Martin Freeman and Tamsin Greig star in James Graham’s new political romantic comedy Labour Of Love at the Noël Coward Theatre.
Acclaimed upon its West End opening and penned by Graham, the playwright behind recent hits Ink and Finding Neverland, and presented by the renowned companies Michael Grandage Company and Headlong, this politically charged piece is not to be missed.
The razor-sharp comedy reunites Graham and director Jeremy Herrin following their previous collaboration on This House. It runs at the Noël Coward Theatre for a strictly limited season, playing until 2 December 2017.
Labour MP David Lyons cares about modernisation and “electability”… but his constituency agent, Jean Whittaker cares about principles and her community.
Set away from the Westminster bubble in the party’s traditional northern heartlands, this is a clash of philosophy, culture and class against the backdrop of the Labour Party over 25 years as it moves from Kinnock through Blair into Corbyn… and beyond?
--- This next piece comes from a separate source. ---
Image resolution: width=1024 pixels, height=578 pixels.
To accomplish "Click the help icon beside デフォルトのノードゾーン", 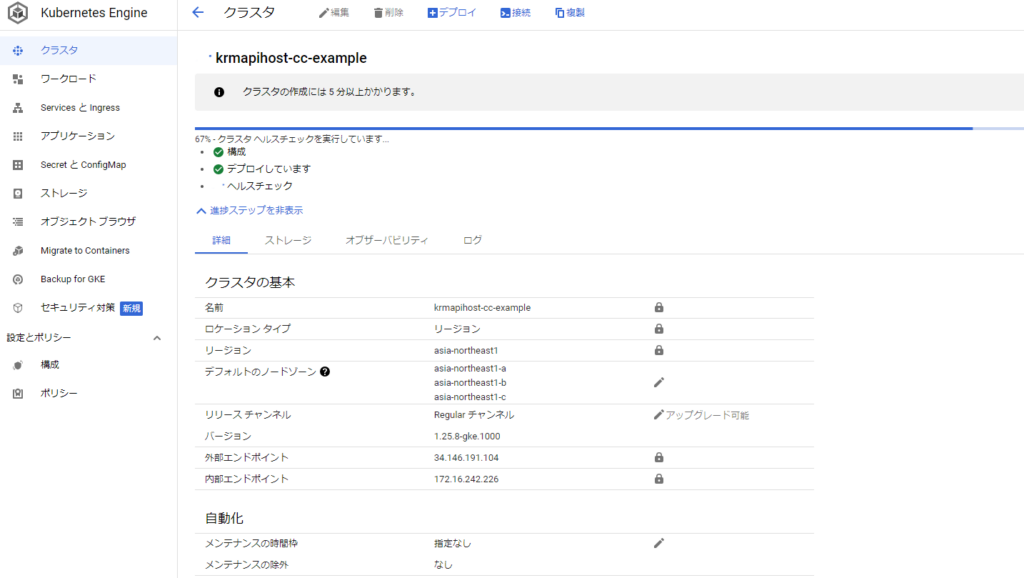I will coord(325,372).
Olivier Award-winning actress Greig plays Jean Whittaker opposite Freeman as Lyons.
Jeremy Herrin is Artistic Director of Headlong. He was Deputy Artistic Director at the Royal Court from 2009 to 2012 and is Co-Chair of Stage Directors UK. Headlong creates exhilarating contemporary theatre: a provocative mix of innovative new writing, reimagined classics and influential twentieth century plays that illuminate our world.
Having been the Artistic Director of the Donmar Warehouse from 2002 to 2012, Michael Grandage set up the Michael Grandage Company and has produced some major shows including Hughie (Broadway), Photograph 51, Henry V, A Midsummer Night’s Dream, Peter And Alice and Privates on Parade (West End).
James Graham currently has two shows running in the West End, within a stone’s throw of each other. While Labour Of Love runs at the Noël Coward Theatre, Ink plays next door at the Duke Of York’s Theatre. His previous work also includes This House (National Theatre and West End), Monster Raving Loony (Theatre Royal Plymouth and Soho Theatre) and Privacy (Donmar Warehouse and Public Theater New York).
This production contains strong language.